Es besteht die Sorge, daß die überproportionale Förderung vorzugsweise von Projektforschung auf Dauer die Qualität und personelle Kapazität der Grundlagenforschung zu beeinträchtigen droht. Es besteht weiterhin die Sorge, daß die wieder einmal unter politischem Zeitmaß und durch Haushaltsprobleme gesetzten Prioritäten nicht der Langfristigkeit gerecht werden, die für eine effiziente Forschungsförderung erfahrungsgemäß anzusetzen ist.
Eine entsprechende Kleine Anfrage der Fraktion der CDU/CSU vom 20. Februar 1981 — Drucksache 9/194 — ist von der Bundesregierung nur unvollständig beantwortet worden — Drucksache 9/229.
Fragen5
Wie hoch ist der Anteil der Grundlagenforschung im Gesamthaushalt des Bundesministers für Forschung und Technologie für 1980 (Ist) und 1981 (vorläufiges Ist), und ist zu erwarten, daß der Anteil für 1982 nur noch bei etwa 30 v. H. liegen wird?
Trifft es auch für den Haushaltsentwurf 1982 zu, daß von den über 150 Titeln des Einzelplans 30 rund 60 Titel mit unterschiedlichen Anteilen der Grundlagenforschung zuzuordnen sind, und wie hoch sind 1982 im einzelnen diese Anteile der Grundlagenforschung in diesen Titeln?
Ist die Bundesregierung in der Lage, die Zahlen, die sie als Anteile der Grundlagenforschung im Einzelplan 30 in der Antwort Drucksache 9/229 vom 13. März 1981 angegeben hat, im einzelnen zu belegen, und wie hoch sind für 1980 und 1981 im einzelnen die Anteile der Grundlagenforschung in den einzelnen Haushaltstiteln?
Hält die Bundesregierung die breite Förderung der Grundlagenforschung weiterhin für eine wichtige Aufgabe der Forschungspolitik, und betrachtet sie die in der Antwort vom 13. März 1981 auf die Frage 2 unter a) bis h) angegebenen Einrichtungen und Bereiche auch heute noch als die wichtigsten Träger von Grundlagenforschung?

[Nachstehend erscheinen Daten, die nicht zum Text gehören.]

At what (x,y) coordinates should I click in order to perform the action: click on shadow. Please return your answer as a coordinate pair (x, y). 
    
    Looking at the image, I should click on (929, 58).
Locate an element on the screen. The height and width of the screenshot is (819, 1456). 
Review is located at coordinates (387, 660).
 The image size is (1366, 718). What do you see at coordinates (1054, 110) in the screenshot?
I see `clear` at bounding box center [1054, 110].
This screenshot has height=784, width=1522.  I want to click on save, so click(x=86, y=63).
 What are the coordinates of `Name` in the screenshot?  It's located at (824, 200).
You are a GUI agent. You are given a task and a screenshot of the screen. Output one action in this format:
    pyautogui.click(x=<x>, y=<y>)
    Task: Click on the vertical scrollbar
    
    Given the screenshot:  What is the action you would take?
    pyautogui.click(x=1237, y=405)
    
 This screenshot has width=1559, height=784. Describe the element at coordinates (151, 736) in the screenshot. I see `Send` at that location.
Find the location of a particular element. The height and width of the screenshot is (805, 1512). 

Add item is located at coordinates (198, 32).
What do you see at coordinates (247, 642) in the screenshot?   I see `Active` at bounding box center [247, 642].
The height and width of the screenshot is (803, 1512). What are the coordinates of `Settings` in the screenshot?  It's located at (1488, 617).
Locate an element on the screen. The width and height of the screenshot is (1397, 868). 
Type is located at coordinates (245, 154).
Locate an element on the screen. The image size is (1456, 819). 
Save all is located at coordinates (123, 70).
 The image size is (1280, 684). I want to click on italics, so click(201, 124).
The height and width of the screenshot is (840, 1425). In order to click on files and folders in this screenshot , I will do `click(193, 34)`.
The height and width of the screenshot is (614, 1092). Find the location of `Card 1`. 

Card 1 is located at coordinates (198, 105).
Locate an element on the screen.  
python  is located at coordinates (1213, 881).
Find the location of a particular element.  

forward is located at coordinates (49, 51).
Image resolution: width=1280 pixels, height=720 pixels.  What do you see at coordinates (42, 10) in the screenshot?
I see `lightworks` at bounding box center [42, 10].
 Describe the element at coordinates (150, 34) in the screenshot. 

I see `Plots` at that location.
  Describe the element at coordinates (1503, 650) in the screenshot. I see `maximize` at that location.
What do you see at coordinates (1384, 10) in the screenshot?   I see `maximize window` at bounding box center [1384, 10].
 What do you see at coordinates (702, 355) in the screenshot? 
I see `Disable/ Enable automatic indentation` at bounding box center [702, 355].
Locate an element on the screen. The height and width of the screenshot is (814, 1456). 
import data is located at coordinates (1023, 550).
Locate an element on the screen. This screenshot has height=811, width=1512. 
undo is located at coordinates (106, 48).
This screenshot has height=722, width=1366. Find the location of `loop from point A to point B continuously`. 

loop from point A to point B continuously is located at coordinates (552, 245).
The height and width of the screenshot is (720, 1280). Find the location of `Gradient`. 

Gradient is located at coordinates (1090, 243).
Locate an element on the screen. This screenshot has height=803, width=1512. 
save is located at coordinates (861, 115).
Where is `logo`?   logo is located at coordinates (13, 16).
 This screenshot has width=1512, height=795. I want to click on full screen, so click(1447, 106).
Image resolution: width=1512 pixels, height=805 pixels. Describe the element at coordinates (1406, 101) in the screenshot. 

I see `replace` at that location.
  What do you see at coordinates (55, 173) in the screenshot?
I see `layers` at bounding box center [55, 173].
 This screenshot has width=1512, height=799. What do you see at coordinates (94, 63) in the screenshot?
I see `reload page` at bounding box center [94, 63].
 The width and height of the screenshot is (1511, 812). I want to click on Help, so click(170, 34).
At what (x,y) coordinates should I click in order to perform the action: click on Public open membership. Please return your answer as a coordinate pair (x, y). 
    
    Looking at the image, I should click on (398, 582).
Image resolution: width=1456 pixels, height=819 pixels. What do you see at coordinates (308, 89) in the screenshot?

Wie erklärt die Bundesregierung das Mißverhältnis zwischen den tatsächlichen unterdurchschnittlichen Mittelansätzen im Entwurf des Einzelplans 30 für 1982 und ihren eigenen Ausführungen über die besondere Förderungswürdigkeit der Grundlagenforschung, z. B. bei der institutionellen Förderung, die beim Betrieb nur eine Steigerung von 5,4 v. H. und bei den Investitionen eine Abnahme gegenüber dem Vorjahr von 4 v. H. aufweist?